Asian stock markets: looking ahead

5 min read 14 Nov 22

Asian markets have been volatile since the start of the year, but the region’s corporate sector is showing real resilience. There is a wealth of choice among businesses geared to long-term structural trends. M&G Equities investment director, Sunny Romo participated in a panel discussion with Jason Pidcock (Jupiter Asset Management) and hosted by Cherry Reynard (Adviser Hub) to discuss this further.

Sunny Romo,
Investment Director,
M&G Investments

Asian stock markets have not escaped the volatility seen in financial markets since the start of the year. Many of the patterns have been the same: a preference for value over growth, a focus on higher quality companies with defensive characteristics, but with the added drama of China’s ups and downs added in for good measure. What is next for the region’s stock markets?
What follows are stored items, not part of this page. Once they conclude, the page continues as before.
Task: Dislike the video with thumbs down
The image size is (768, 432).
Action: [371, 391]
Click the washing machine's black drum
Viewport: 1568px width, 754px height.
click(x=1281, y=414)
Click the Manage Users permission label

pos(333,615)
Stock specific characteristics have been important. Companies that have balance sheet strength, that have the ability to pass on cost increases and can side-step regulatory and political risk have also been popular with investors. Sunny Romo, equities investment director at M&G Investments, says: “Where companies have been doing the right things, such as restructuring, it has been noted by the market. Overall, it has been individual stock stories that have driven markets.”

Winners and losers

From here, both Pidcock and Romo believe there are real opportunities despite a difficult economic backdrop. Romo says: “We’re seeing such amazing opportunities. Even in a falling market it is possible to make money, and we’ve managed to do that. It’s about picking the stocks that have the prospects of an outsized return and avoiding macro or factor risks that you don’t want to take on.”

Pidcock agrees that it’s still possible to make money, while acknowledging that it is very difficult to predict markets in the short-term. “I don’t think we have to be hugely positive for the year ahead, the key is to be positive for the long-term. I still think equities are the best place to put your money if you can handle any short-term volatility. The important thing is to avoid sectors in real difficulty such as the residential property market in China.”

Asian markets have started to anticipate a weaker time ahead for the consumer, even though inflationary pressures have not been as severe as in the West. Consumer staples stocks have held up well because they have pricing power. Pidcock says; “Businesses can pass on their cost increases but that squeezes the wallet of the consumer, which means they have less money to spend on discretionary items. That’s where there have been problems.” He believes any slowdown or recession will be tough for consumer discretionary businesses.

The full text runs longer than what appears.